I do not say this will necessarily occur. I do not think it can
if Americans at large become sufficiently alert and mobilized
in opposition. But, as this account should make obvious, the danger
exists, and no one can count on conservative self-restraint or
vigilant media or the other self-correcting mechanisms in representative
democracy to prevent it. The cause has gotten this far with very
little recognition or understanding of what's at stake. Many right-wingers
sense they are at the brink of an epic triumph over liberal government's
long domination; their objective is aligned with influential multinationals
that intend to keep what they have already won.
The opposition must purposefully raise the stakes too-forcing
these arcane matters into wider public awareness and delivering
a stark warning to political elites. If they persist in this objective,
they will ignite a grave constitutional crisis that could destroy
the legitimacy of law and representative government in public
consciousness, that could send angry citizens into the streets
to fight for their rights. Democrats, if they have the backbone,
will draw a hard line of opposition, but Republicans should also
consider whether they wish to advance this revolutionary upheaval
in long-established rights at a time when the country is so embattled.
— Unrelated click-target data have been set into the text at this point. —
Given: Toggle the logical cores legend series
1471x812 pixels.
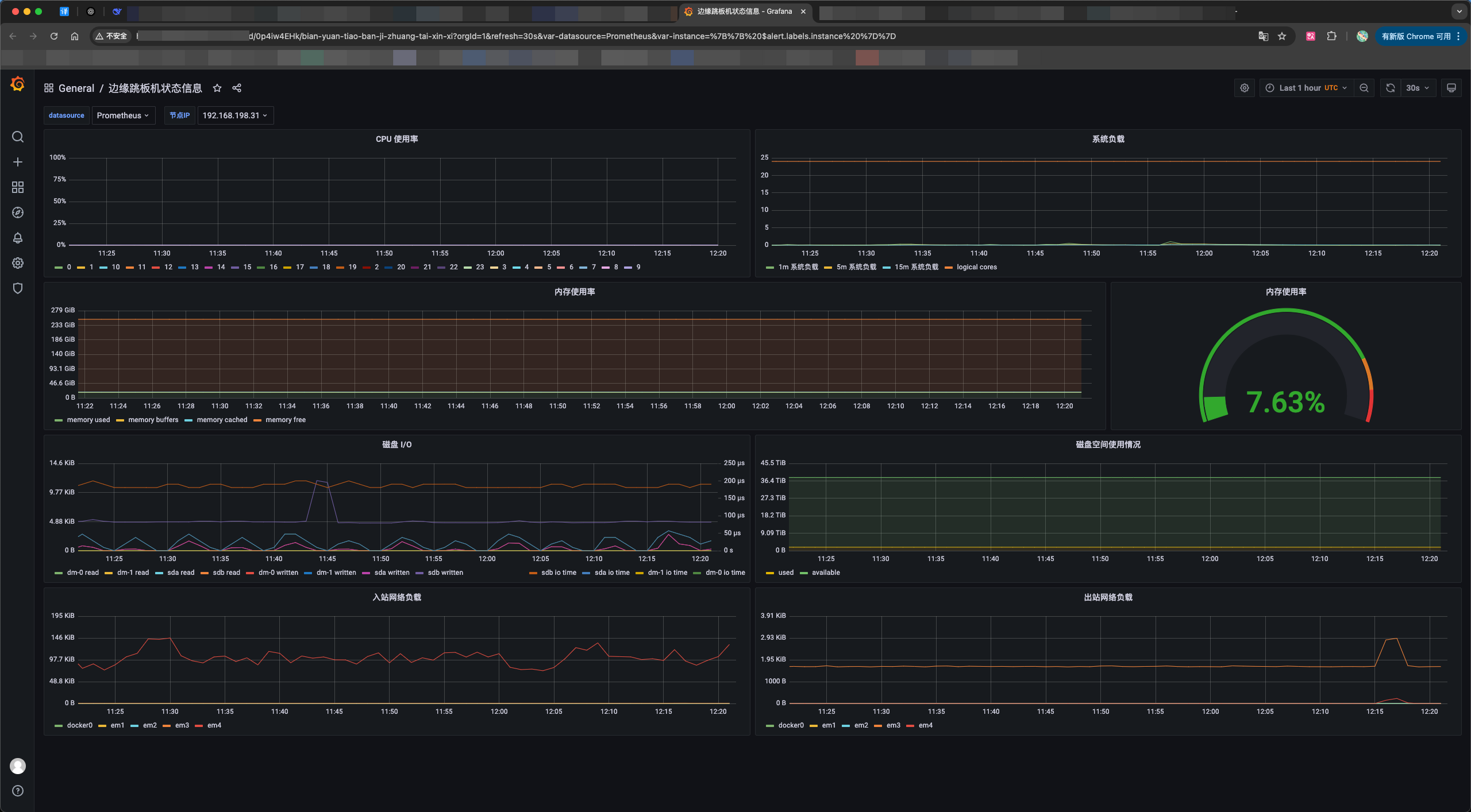Looking at the screenshot, I should 976,267.
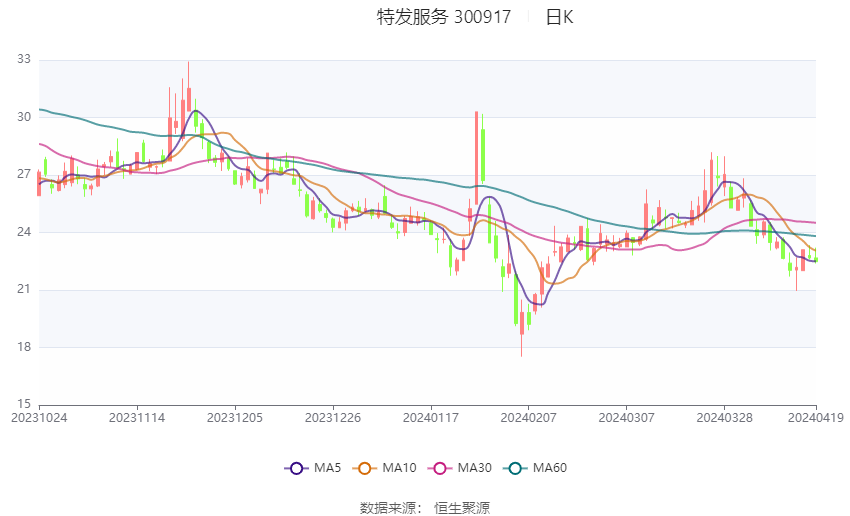Click the 20240419 date axis label
Viewport: 850px width, 516px height.
tap(816, 418)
Senate Democrats, given what has already transpired, are fully
justified in rejecting any nominee for the federal judiciary,
especially the Supreme Court, who sympathizes even distantly with
Epstein's radical reinterpretation of the Constitution. Likewise,
it is quite wrong to confirm nominees for law-enforcement positions
at Justice or the regulatory agencies who demonstrably do not
accept the settled terms of property versus public rights.
On the global front, if the Bush Administration wishes to
keep America united, it can promptly defuse this fight-first by
announcing that Chapter I l's peculiar privileges for investors
will not be proposed for any future trade agreements and, second,
by suspending NAFTA's "investor-state" enforcement mechanism
in agreement with Canada and Mexico, at least until the subject
is submitted to serious scrutiny and the full public debate it
never received the first time around. Otherwise, Democrats, including
free traders, should unite to block FTAA or any like-minded proposals.
Opportunistic right-wingers in and out of government may be thinking
they can fog the issue past Americans preoccupied with terrorism.
Democrats might assume an accommodationist stance in the name
of patriotism. If that occurs, both parties deserve contempt and
attack. The antiglobalization movement, which suspended its protests
in deference to the crisis, may have to remobilize quickly. This
time deep throngs should surround not the IMF and World Bank but
the White House, the Capitol and the Supreme Court as well.
The demonstrators should also target the lofty nameplates
of America's multinational corporations and banks. If some sources
are correct, US companies are more ambivalent about Chapter 11
than the lawyers who represent them. Perhaps they did not fully
understand what they were promoting in NAFTA, any better than
politicians or the public did. To test the proposition, these
firms should be pressured directly to back off. If they refuse
to concede, they will find that the controversy generated by their
exclusive rights may well doom their other long-term objectives
in globalization politics. In other words, the mighty are vulnerable
on this issue, and some of them evidently know it. While the ranks
of citizen protesters gather to confront titans of global commerce
and finance, they may also wish to send marchers on some of those
Washington law firms.
William Greider is The Nation s national affairs correspondent.